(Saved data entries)
━━━━━━━━━━

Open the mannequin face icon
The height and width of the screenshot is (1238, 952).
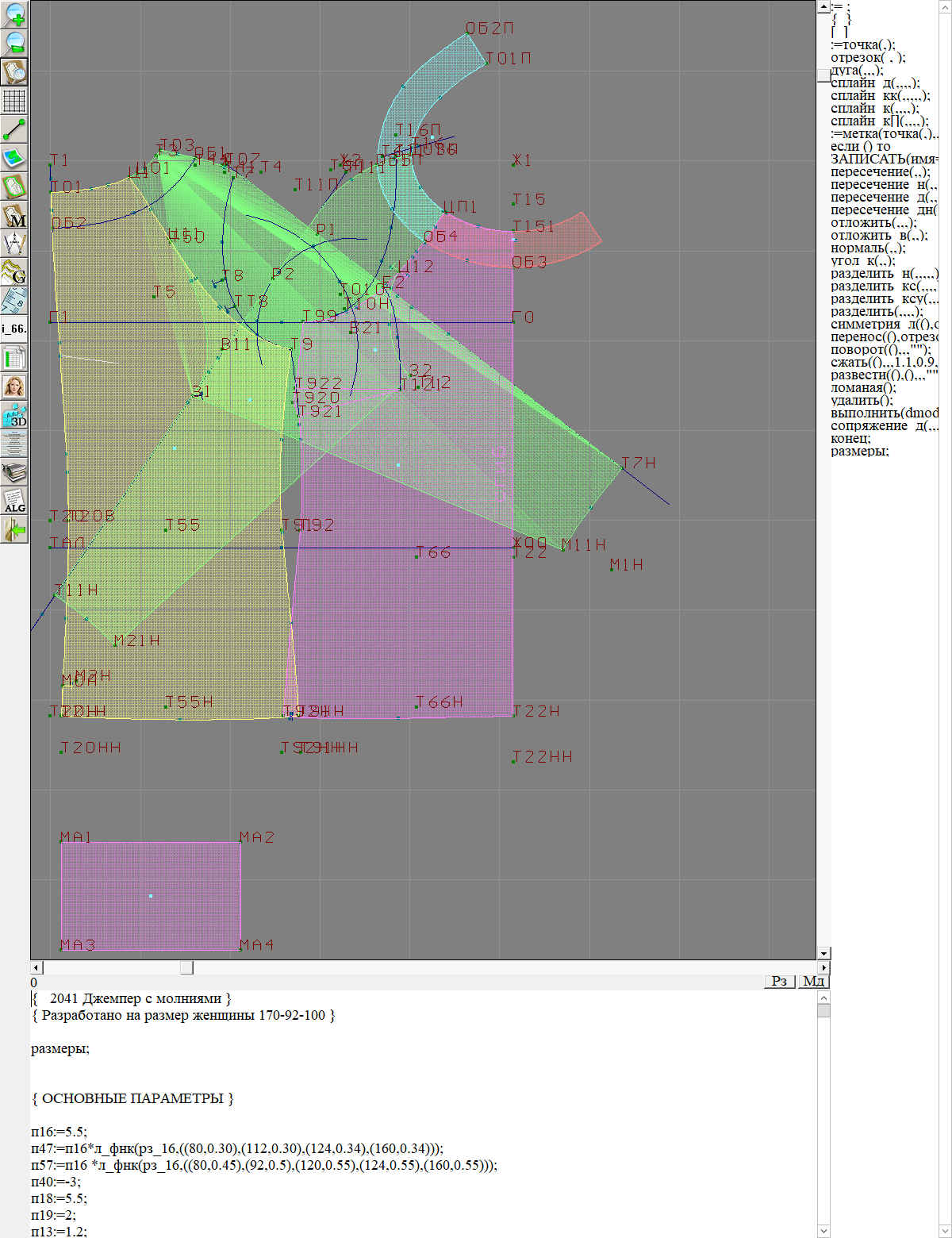[14, 386]
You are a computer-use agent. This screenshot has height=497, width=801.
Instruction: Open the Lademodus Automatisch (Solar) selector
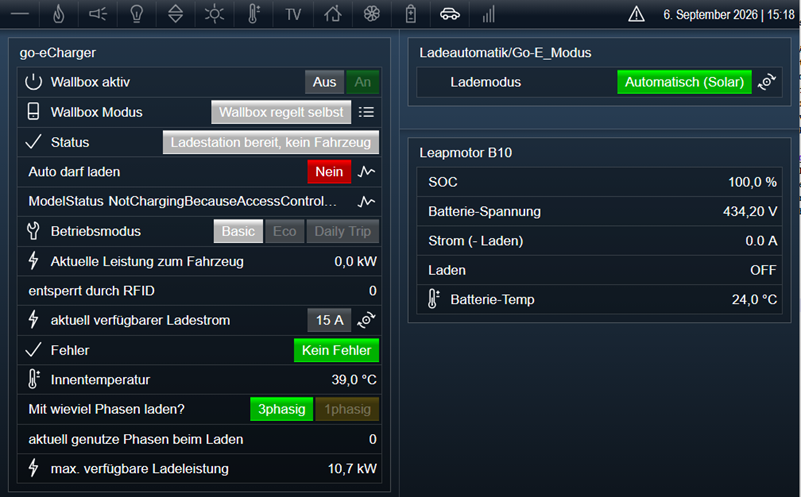click(685, 82)
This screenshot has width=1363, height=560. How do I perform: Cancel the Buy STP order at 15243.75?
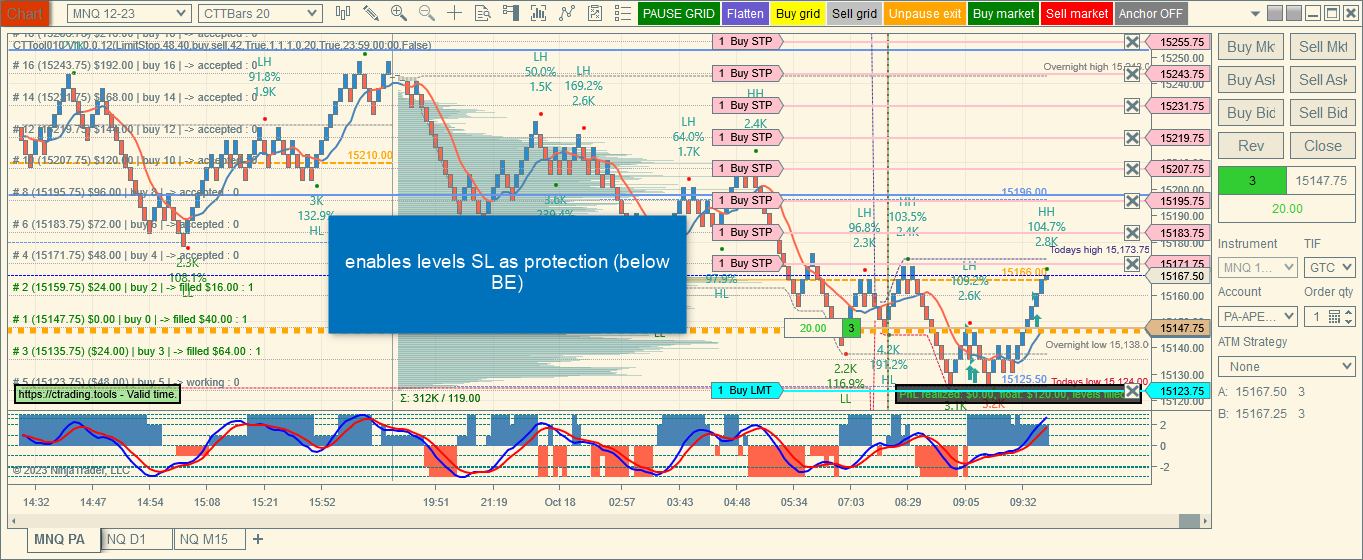1132,73
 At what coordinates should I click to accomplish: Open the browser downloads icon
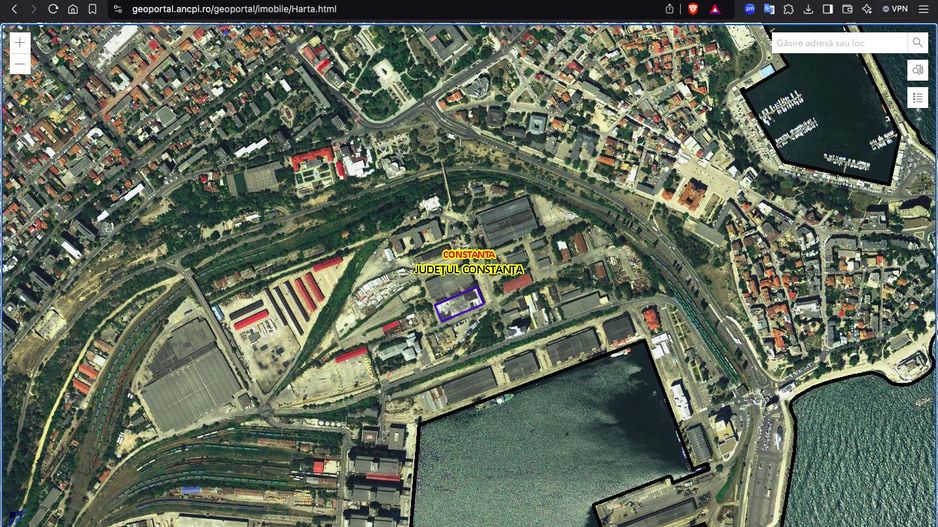click(x=808, y=9)
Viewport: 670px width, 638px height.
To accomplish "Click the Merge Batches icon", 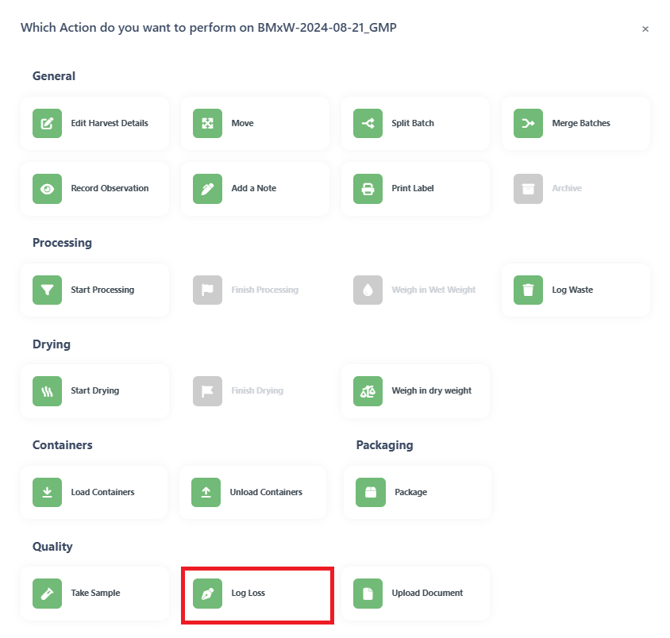I will [x=528, y=123].

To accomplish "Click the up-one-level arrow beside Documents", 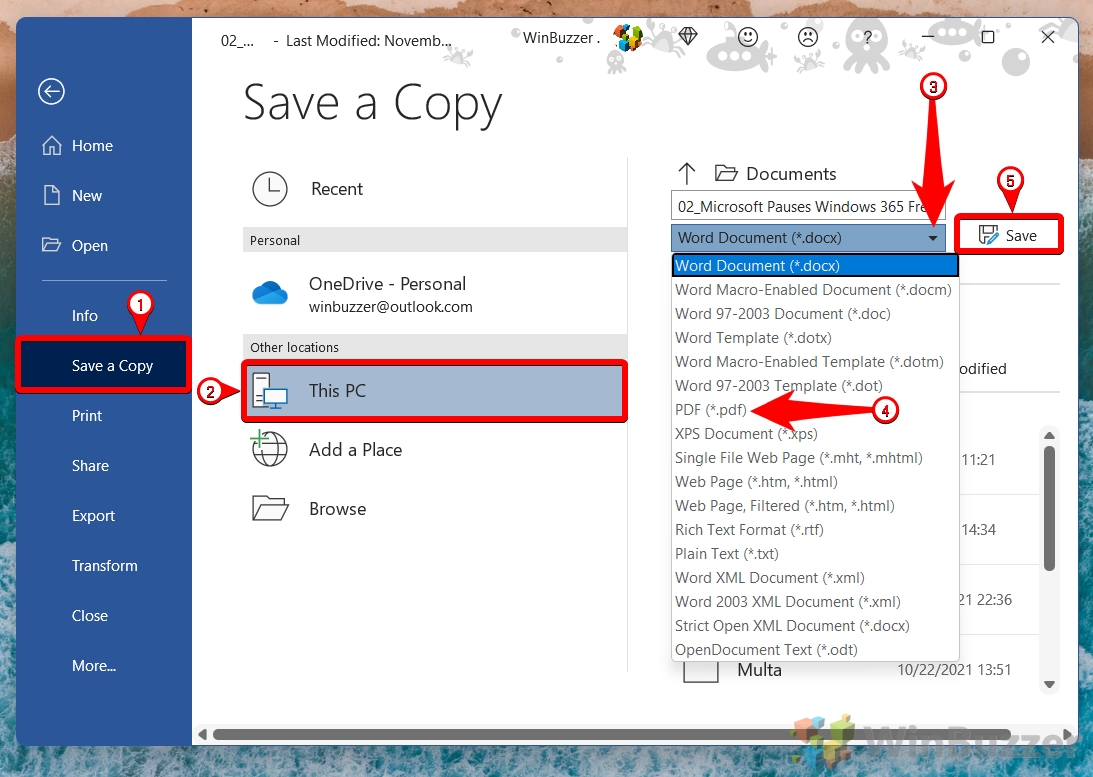I will [x=688, y=172].
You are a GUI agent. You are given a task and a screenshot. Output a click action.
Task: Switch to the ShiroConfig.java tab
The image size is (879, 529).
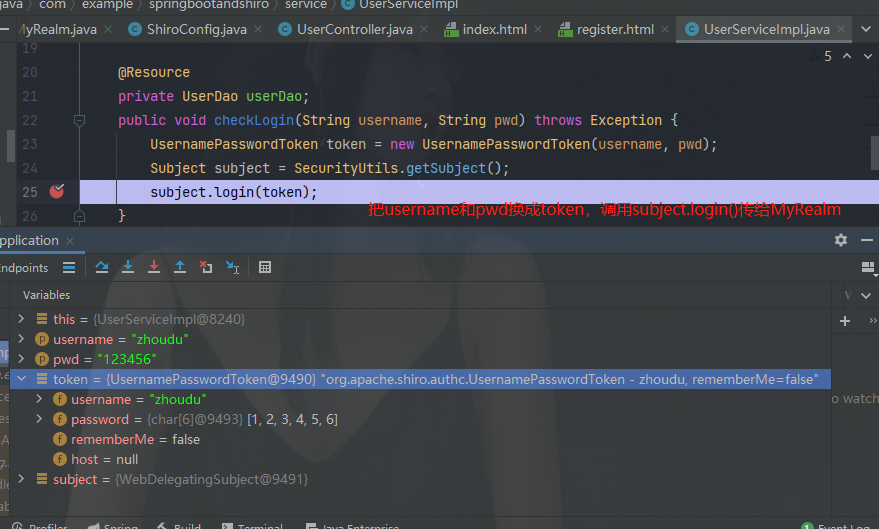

━━━━━━━━━━

▶ _What you will do_
Look over the records above and filter for each line with the word "agent".

▶ _Your solution_
You are a computer-use agent. This screenshot has height=497, width=801.
You are a GUI agent. You are given a task and a screenshot. Output a click action.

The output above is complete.